▶ [Directions]: Your answer must match the records word for word and contain no pictures.

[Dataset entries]
▼
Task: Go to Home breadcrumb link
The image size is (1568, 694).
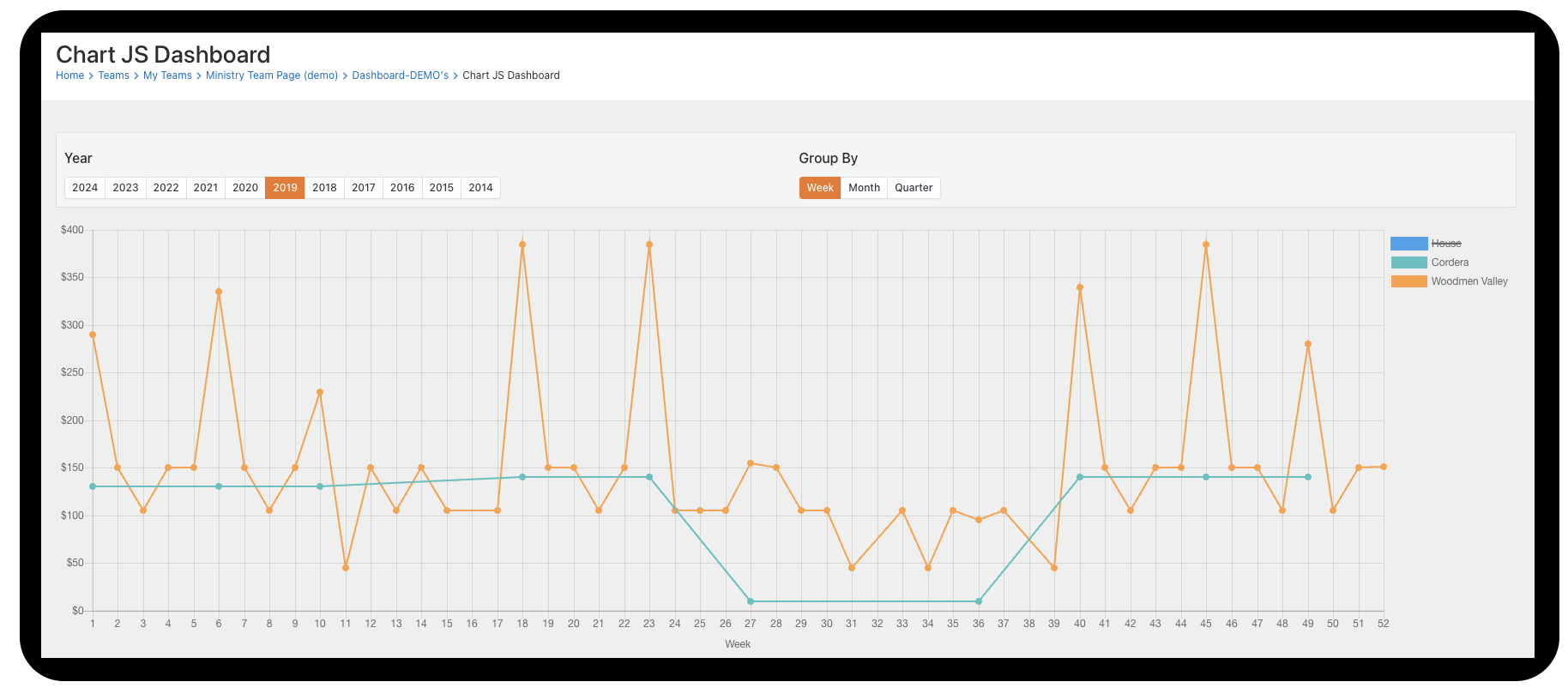Action: click(x=69, y=75)
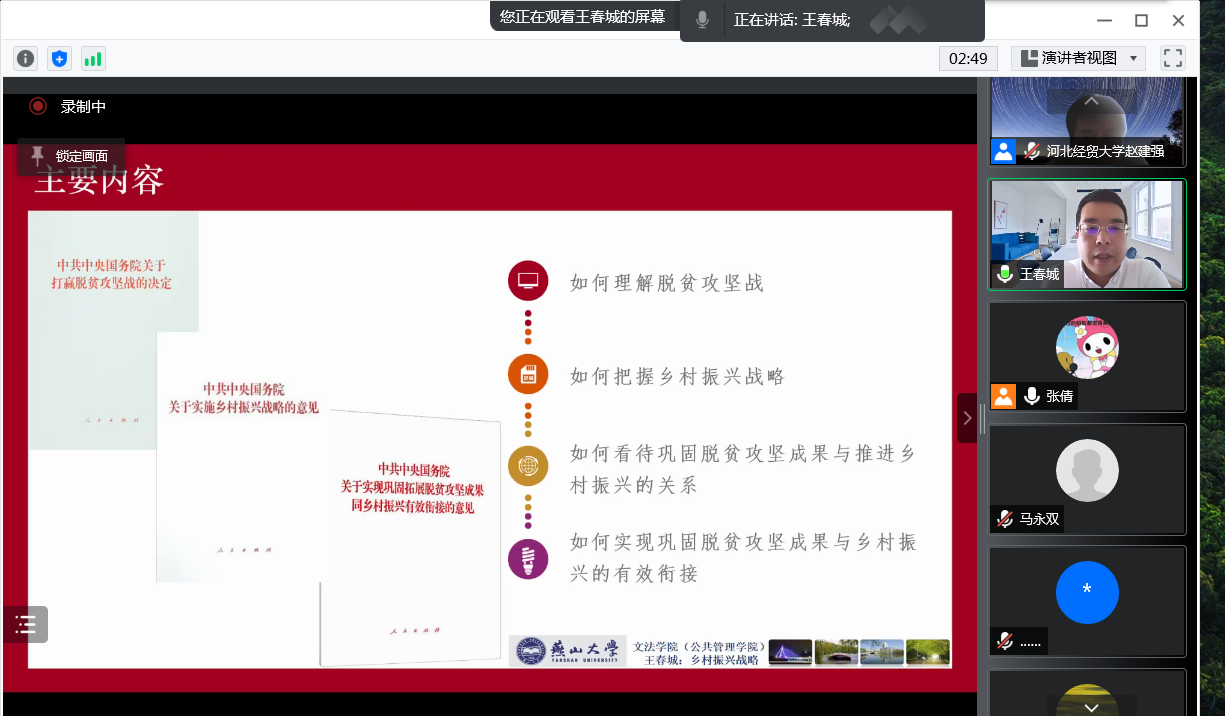Click the 02:49 meeting timer
The width and height of the screenshot is (1225, 716).
968,59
▲
▶ [Answer for the task]:
Task: Go to Home breadcrumb link
The image size is (1568, 694).
Action: click(x=69, y=75)
Click the 02:49 meeting timer
The width and height of the screenshot is (1225, 716).
968,59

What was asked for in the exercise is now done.